= Al-Tawwāb =

One of the names of the Islamic God

Al-Tawwāb (ALA-LC romanization of التواب) is one of the popular 99 Names of God, by which Muslims regard God. It symbolizes God's attribute of relentless mercy and shows up in multiple places to refer to God in the Qur'ān (11 times), and Sunnah, amongst other places.

==Linguistic translation==

The word "تواب" is said to come from the root t-w-b which has the following classical Arabic connotations: to return; to return to goodness, to repent; to be restored or to be repeatedly summoned or called. The attribute, At-Tawwāb, is therefore translated as "The Acceptor of Repentance".

==Deeper translation==

In his book, "Al-Maqsad Al-Asna fi Sharah Asma' Allahu al-Husna" (also known as "The Best Means in Explaining Allah's Beautiful Names"), Imam Al Ghazali translates At-Tawwāb as "The Ever-Relenting, He who constantly turns man to repentance". He states that Al-Tawwāb is "the One Who keeps on facilitating the causes of repentance for His creatures time and time again by showing them some of His signs, by conveying to them some of His Warnings and by revealing to them some of His deterrents and cautions with the Intent that they, having been apprised of the dangers of their sins, might be filled with fear by His frightening them and subsequently turn to repentance. Through (His) accepting (the evidence of their penitence), the Favor of God Most High (once again) reverts to them."

Others, try to explain this Attribute by stating that Allah is the One Who beckons for our return, the One Who forgives those who return to goodness, the One Who restores to grace those who repent and the One Who forgives those who forgive others.

Other attributes of Allah such as Al Haleem, Al Ghaffar, Al Ghaffur and Al-Afuw give the impression that asking forgiveness for one's sin is different from seeking repentance. At-Tawwāb seems to require a necessary step for forgiveness. An individual must make a sincere attempt to repent for a sin and vow not to return to it.

==Occurrence in the Quran==

The Attribute of At-Tawwāb occurs frequently in the Quran in the various Ayah. For example, it can be found in the verses 2:128, 4:64, 9:104, 49:12, 110:3.

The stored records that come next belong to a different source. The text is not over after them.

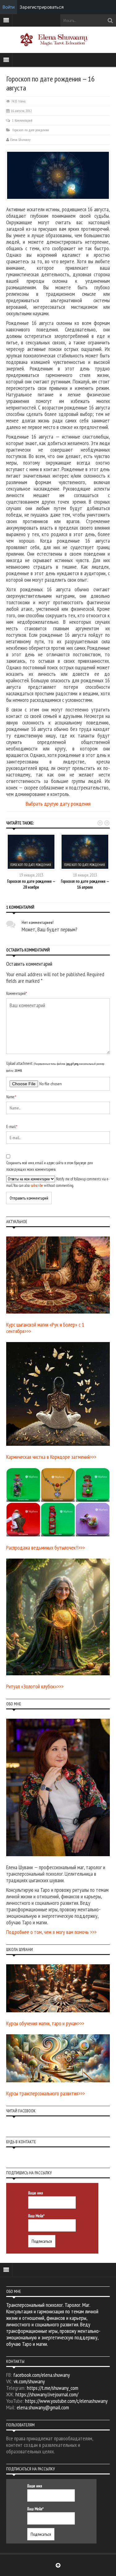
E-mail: (11, 1126)
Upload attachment (55, 1067)
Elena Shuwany (20, 139)
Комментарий (16, 993)
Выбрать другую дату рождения (58, 803)
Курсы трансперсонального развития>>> (45, 2093)
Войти (8, 7)
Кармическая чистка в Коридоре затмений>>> (51, 1456)
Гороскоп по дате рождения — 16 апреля (85, 884)
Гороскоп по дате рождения (30, 130)
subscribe (37, 1185)
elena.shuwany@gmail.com (43, 2407)
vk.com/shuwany (29, 2381)
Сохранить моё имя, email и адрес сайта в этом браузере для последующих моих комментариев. (49, 1166)
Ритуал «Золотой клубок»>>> (34, 1686)
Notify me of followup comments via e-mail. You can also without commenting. (58, 1182)
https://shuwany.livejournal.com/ (46, 2394)
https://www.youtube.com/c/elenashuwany (66, 2400)
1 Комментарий (22, 120)
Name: (11, 1097)
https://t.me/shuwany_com (52, 2387)
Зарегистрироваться (41, 7)
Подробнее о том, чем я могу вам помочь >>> (51, 1931)
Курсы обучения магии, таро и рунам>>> (45, 2023)
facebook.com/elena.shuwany (41, 2374)
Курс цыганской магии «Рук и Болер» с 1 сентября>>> (45, 1328)
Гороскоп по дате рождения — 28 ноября (31, 884)
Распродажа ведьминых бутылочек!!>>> (45, 1547)
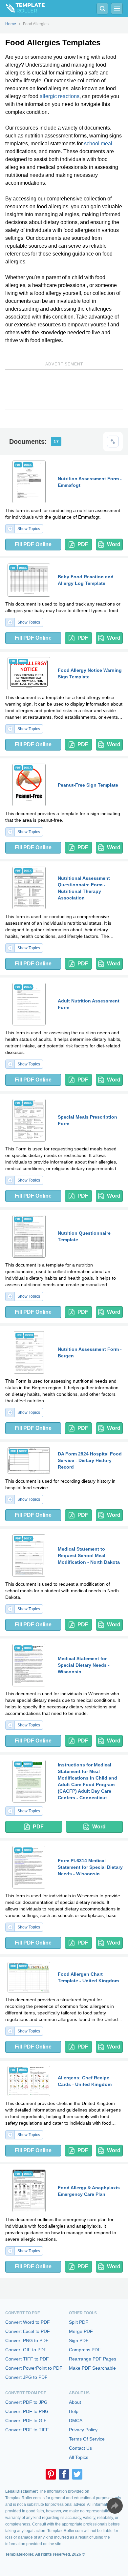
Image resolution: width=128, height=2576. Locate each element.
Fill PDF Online (33, 544)
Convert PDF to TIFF (27, 2429)
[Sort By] (113, 441)
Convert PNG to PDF (27, 2340)
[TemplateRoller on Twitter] (77, 2474)
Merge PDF (81, 2331)
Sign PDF (79, 2340)
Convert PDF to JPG (26, 2402)
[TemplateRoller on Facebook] (64, 2474)
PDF (82, 544)
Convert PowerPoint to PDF (33, 2368)
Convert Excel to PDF (27, 2331)
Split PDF (78, 2322)
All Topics (78, 2457)
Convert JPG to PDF (26, 2377)
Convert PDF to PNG (27, 2411)
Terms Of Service (87, 2439)
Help (73, 2411)
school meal (98, 143)
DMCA (75, 2420)
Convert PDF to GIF (26, 2420)
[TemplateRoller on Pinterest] (51, 2474)
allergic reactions (59, 96)
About (75, 2402)
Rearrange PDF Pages (92, 2358)
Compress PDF (85, 2349)
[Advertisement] (64, 389)
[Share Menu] (115, 2506)
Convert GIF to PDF (26, 2349)
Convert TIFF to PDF (27, 2358)
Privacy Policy (83, 2429)
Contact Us (80, 2448)
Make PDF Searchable (92, 2368)
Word (113, 544)
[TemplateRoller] (22, 8)
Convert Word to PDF (27, 2322)
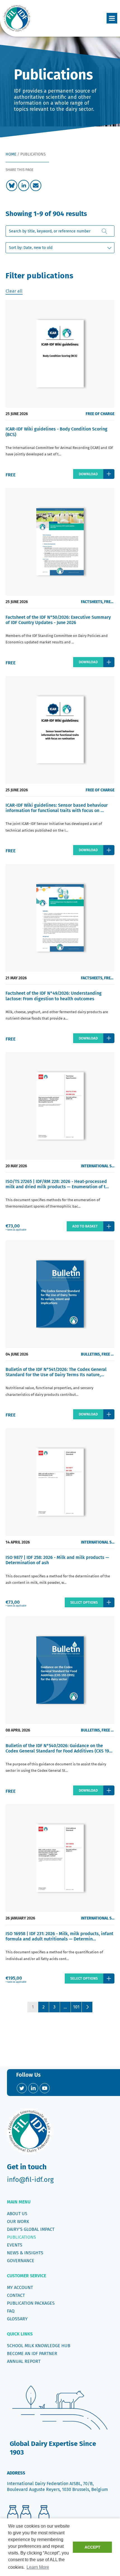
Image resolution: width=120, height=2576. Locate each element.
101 (76, 2007)
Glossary (17, 2318)
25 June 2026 (17, 413)
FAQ (11, 2311)
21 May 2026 (16, 978)
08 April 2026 (18, 1730)
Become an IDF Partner (32, 2353)
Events (14, 2245)
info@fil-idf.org (30, 2180)
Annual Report (23, 2361)
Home (11, 154)
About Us (17, 2213)
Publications (21, 2237)
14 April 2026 (18, 1542)
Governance (20, 2260)
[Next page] (87, 2007)
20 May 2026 (16, 1166)
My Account (20, 2287)
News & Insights (25, 2252)
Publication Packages (31, 2303)
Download (88, 474)
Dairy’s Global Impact (30, 2229)
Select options (84, 1602)
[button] (112, 18)
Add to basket (85, 1226)
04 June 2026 (17, 1354)
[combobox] (60, 231)
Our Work (18, 2221)
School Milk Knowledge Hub (38, 2345)
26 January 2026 (20, 1918)
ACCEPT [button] (92, 2547)
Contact (16, 2295)
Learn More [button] (38, 2567)
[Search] (104, 231)
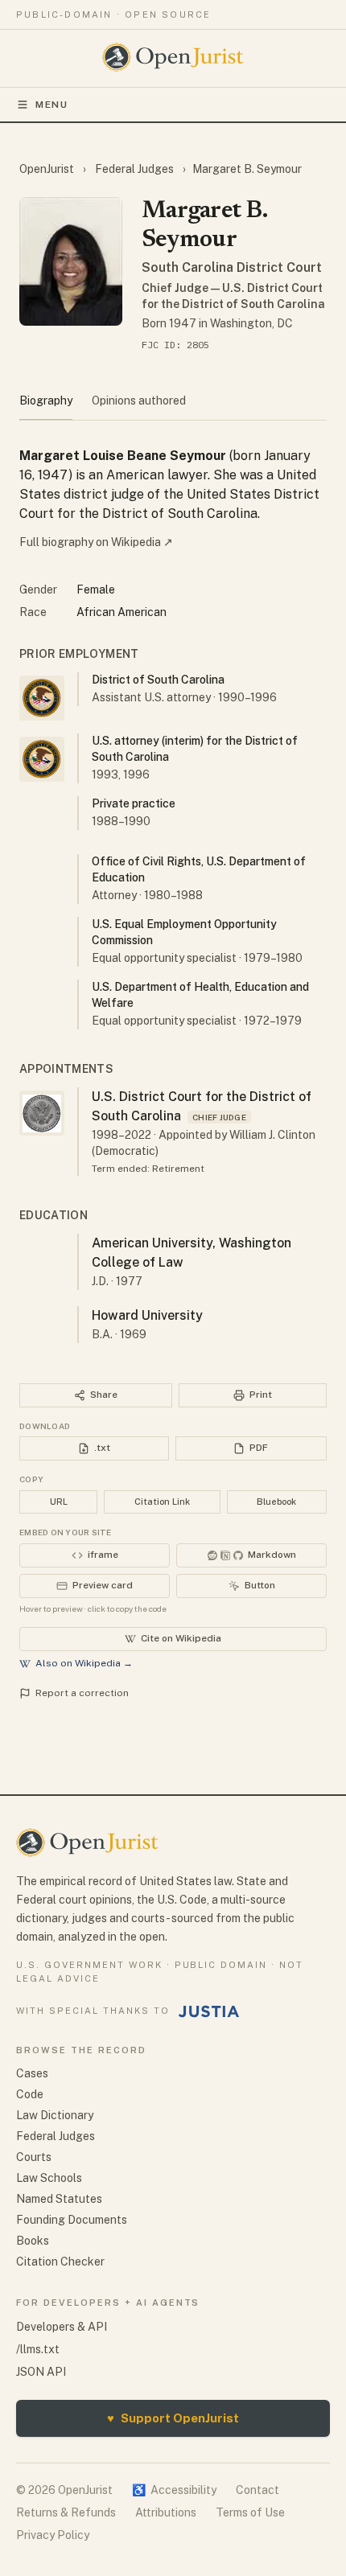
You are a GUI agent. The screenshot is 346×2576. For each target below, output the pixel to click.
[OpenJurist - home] (173, 57)
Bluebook (276, 1501)
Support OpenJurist (173, 2418)
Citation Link (162, 1501)
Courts (33, 2157)
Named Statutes (59, 2198)
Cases (32, 2073)
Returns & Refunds (66, 2512)
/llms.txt (38, 2349)
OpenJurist (47, 168)
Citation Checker (60, 2261)
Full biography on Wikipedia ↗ (96, 542)
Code (29, 2094)
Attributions (165, 2512)
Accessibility (174, 2490)
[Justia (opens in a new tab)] (209, 2011)
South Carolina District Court (232, 267)
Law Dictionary (54, 2115)
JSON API (41, 2371)
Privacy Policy (52, 2535)
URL (59, 1501)
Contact (257, 2490)
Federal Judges (134, 168)
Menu (51, 104)
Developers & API (61, 2326)
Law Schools (49, 2177)
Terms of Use (250, 2512)
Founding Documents (71, 2219)
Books (32, 2240)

==Concept of Allah's forgiveness==

When contemplating how Allah deals with an individual's forgiveness, the root definition of each of these words help a great deal. In general, an individual has sins that he is aware of and sins that he is not aware of. Al Haleem has been explained to mean that Allah is forbearing and clement, where He gives an individual respite, or time to ask Him for forgiveness. Allah is not in haste to punish an individual for his sins. He even at times overlooks sins due to His attribute of Haleem. Al Ghaffur has been described as meaning Allah is "The Most Forgiving One". He forgives a particular sin, no matter how large it may be. If the person returns to the same sin, Allah is Al Ghaffar, The Very Forgiving One. Al Ghaffar gives the notion that Allah continuously and repetitively forgives an individual for his sins. On the other hand, the process of creation of opportunities for one to recognize his/her mistakes and return to the All Forgiving God with sufficient humbleness that it warrants forgiveness emanates from His Attribute of Al-Tawwab (who is essentially the Facilitator and Acceptor of repentance). Once Allah accepts the repentance of an individual through His infinite mercy, He can erase the sin altogether because of His attribute Affuw, and it is then as though there was no sin at all. Since man is not perfect, he repetitively sins and asks for forgiveness and seeks repentance, so the cycle of forgiveness can repeat from Allah.